■ ENTRIES SHOWN:

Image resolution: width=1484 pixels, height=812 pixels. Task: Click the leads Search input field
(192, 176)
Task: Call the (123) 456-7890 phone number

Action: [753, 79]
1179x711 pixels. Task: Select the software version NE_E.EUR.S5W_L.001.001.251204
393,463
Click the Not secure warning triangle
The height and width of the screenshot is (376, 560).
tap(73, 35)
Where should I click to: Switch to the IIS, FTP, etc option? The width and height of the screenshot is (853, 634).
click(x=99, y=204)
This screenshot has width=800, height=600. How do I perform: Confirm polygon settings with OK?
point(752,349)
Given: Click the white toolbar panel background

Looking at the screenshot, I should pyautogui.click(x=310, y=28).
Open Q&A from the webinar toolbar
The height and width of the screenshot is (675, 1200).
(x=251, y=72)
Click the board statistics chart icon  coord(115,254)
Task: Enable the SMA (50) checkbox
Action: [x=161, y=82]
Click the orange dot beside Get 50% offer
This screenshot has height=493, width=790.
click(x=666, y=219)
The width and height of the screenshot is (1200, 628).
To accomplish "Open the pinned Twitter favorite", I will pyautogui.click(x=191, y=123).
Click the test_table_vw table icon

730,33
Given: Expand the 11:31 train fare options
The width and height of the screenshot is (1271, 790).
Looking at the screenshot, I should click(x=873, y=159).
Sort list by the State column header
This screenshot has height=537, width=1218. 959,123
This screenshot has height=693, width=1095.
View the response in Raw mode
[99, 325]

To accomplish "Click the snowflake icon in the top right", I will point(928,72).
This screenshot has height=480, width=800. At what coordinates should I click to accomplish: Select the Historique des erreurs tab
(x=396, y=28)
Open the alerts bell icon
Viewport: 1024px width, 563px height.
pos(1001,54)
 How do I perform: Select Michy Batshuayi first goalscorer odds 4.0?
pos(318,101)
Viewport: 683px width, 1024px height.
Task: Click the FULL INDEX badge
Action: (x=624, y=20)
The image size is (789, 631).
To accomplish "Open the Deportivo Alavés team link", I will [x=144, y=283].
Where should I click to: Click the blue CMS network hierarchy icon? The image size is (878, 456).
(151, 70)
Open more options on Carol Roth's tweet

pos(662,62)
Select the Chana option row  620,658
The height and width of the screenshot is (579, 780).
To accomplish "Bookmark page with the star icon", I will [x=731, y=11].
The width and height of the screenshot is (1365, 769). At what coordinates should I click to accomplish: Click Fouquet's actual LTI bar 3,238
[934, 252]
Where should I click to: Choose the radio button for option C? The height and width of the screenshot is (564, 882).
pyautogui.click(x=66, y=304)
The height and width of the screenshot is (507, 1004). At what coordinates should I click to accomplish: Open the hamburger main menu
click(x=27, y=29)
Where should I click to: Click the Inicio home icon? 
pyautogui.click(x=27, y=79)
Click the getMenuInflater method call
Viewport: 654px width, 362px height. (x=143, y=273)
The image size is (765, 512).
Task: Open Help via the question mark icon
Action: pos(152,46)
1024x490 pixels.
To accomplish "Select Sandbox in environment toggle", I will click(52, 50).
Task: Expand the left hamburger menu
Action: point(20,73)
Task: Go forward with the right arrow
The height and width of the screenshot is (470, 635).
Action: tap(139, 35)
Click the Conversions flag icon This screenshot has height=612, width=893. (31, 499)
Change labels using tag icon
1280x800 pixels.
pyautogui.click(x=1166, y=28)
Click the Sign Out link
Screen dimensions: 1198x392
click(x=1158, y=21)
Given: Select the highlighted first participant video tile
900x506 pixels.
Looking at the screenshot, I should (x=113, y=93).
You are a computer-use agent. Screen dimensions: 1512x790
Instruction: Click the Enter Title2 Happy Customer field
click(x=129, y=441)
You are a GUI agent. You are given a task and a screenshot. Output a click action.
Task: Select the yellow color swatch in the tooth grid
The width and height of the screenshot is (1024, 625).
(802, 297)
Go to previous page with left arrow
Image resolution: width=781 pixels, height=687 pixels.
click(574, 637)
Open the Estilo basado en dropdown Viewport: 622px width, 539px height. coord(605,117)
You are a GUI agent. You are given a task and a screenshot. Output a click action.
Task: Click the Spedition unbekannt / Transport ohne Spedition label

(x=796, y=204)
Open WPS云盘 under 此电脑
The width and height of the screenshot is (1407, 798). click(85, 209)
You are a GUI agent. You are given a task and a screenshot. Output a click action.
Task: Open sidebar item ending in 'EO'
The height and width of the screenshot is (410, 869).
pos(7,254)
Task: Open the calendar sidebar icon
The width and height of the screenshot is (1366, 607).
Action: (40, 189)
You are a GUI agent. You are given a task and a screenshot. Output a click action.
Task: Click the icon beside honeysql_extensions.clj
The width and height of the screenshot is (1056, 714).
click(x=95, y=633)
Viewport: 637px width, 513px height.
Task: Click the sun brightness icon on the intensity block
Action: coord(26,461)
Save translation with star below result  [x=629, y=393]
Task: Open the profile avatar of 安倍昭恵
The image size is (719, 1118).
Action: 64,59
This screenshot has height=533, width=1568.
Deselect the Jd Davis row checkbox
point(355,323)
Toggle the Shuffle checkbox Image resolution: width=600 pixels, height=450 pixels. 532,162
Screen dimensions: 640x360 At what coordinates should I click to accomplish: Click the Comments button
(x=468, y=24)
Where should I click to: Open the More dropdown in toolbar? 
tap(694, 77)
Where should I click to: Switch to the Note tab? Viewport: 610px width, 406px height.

■ TASK DIRECTIONS:
Each line from the one that holds "Toggle the Shuffle" to the end of the records above should be transcribed exactly, both ends included.

■ SOLUTION TO THIS PROBLEM:
Toggle the Shuffle checkbox Image resolution: width=600 pixels, height=450 pixels. 532,162
Screen dimensions: 640x360 At what coordinates should I click to accomplish: Click the Comments button
(x=468, y=24)
Where should I click to: Open the More dropdown in toolbar? 
tap(694, 77)
Where should I click to: Switch to the Note tab? Viewport: 610px width, 406px height.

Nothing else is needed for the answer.